[Dataset entries]
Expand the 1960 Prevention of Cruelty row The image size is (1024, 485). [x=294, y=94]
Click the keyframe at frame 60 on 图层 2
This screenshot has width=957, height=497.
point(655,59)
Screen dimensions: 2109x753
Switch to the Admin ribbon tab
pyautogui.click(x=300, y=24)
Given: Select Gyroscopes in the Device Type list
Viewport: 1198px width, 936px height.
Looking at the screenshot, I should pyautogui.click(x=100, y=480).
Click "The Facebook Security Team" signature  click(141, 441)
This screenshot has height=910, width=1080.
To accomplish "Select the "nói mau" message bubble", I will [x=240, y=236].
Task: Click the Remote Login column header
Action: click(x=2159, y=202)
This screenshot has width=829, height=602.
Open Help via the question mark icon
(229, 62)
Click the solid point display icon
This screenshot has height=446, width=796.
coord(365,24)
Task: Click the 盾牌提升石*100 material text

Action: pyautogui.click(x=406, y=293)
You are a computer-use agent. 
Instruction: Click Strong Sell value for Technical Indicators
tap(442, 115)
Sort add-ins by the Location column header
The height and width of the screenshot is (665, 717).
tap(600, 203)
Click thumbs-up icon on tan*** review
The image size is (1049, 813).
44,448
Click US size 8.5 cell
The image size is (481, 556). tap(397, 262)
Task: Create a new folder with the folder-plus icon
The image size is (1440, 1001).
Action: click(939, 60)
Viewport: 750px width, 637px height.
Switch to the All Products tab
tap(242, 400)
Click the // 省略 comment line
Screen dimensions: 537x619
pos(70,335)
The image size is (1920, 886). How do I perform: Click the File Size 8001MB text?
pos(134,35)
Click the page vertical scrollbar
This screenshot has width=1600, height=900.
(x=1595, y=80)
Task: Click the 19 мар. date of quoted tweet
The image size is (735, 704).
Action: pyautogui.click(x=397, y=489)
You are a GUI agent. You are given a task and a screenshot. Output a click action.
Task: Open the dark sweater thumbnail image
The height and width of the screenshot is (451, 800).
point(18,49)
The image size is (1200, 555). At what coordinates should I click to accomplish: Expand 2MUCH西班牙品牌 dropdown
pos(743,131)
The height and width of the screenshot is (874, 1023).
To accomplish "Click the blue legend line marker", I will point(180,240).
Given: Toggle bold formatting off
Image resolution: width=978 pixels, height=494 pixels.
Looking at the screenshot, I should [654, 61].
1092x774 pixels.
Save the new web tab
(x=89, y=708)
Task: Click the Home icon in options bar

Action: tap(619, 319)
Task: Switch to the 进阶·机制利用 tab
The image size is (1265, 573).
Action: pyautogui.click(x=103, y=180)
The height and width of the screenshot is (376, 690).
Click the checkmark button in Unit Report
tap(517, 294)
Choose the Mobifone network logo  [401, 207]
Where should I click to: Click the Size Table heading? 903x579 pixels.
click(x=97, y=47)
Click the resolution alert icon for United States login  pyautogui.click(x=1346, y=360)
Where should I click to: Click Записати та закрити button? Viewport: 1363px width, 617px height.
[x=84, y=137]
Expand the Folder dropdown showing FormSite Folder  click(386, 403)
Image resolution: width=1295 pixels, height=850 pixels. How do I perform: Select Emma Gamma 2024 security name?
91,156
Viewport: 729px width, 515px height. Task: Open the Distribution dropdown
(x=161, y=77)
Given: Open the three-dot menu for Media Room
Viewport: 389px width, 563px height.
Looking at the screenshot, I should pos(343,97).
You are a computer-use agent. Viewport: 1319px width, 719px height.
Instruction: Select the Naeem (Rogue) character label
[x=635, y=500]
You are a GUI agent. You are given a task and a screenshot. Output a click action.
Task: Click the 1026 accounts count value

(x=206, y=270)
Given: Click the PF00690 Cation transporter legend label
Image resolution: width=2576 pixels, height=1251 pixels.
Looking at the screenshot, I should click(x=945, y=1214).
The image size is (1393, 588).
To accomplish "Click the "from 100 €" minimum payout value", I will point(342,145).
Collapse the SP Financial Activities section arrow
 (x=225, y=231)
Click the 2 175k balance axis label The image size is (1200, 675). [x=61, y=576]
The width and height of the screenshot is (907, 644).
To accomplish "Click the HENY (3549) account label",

▶ _WHAT TO WORK ON_
Return the number of lines in the data above that include the word "legend", and nothing else.

▶ _REPLY TO THE TASK_
2